Stephen Sondheim’s wonderful music and lyrics deserve to be heard, and the talented cast of this production delivers with perfect articulation and pacing that gives the audience time to register the meaning of his clever word play, all set to variations of three-quarter musical time that makes you feel a part of the dance.   

Everything about the Barrington Stage production is beautiful—from Yoon Bae’s scene design to Sara Jean Tosetti’s costumes, which included some very clever wigs, to David Lander’s expert lighting design and Leon Rothenberg’s sound design.  Musical director Darren R. Cohen once again balances perfect accompaniment to the voices of the talented cast, and BSC's choreographer Robert La Fosse has the actors gliding seamlessly across the stage.

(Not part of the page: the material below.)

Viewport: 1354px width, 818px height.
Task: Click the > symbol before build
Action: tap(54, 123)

When the musical opened on Broadway it won six Tony Awards, and the brightness of Hugh Wheeler’s book and Sondheim’s quintessentially “Sondheimian” score has continued to be heralded as a masterpiece, but in this production, director Julianne Boyd has allowed the humor to really shine.   Some of the best repartee occurs between Charlotte (Sierra Boggess) and her husband, the pompous dragoon, Carl-Magnus (Cooper Grodin), and highlights the yin and yang of marriage and social mores.   Desiree (Emily Skinner) and Fredrik (Jason Danieley) flirt and bond with passion and the joy of young love that has been “seasoned” by the years and by desire and expectation.

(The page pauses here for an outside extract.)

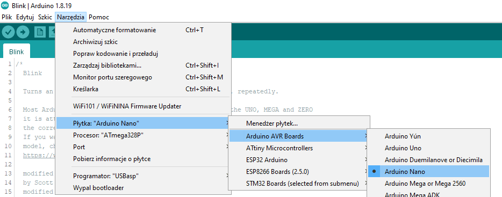Expand the ESP32 Arduino submenu
502x197 pixels.
pos(299,159)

“A Little Night Music” has some of Sondheim’s most well-known songs, and two of them are show-stoppers in this production.   In Act I, Madame Armfeldt’s, “Liasons” sung by the wonderful Mary Beth Piel is heartfelt and truly breathtaking.   In Act II, Emily Skinner’s interpretation of “Send in the Clowns” is masterful, haunting, and original.

For Julianne Boyd, this production caps an extraordinary 28 year tenure as both the founder and Artistic Director of Barrington Stage. In her brief curtain speech, she mentions how she has always loved this musical.  The love shows, and if this is her parting gift to her audiences, we can only return the love with the type of response the audience can be expected to give night after night.   A standing ovation, for sure.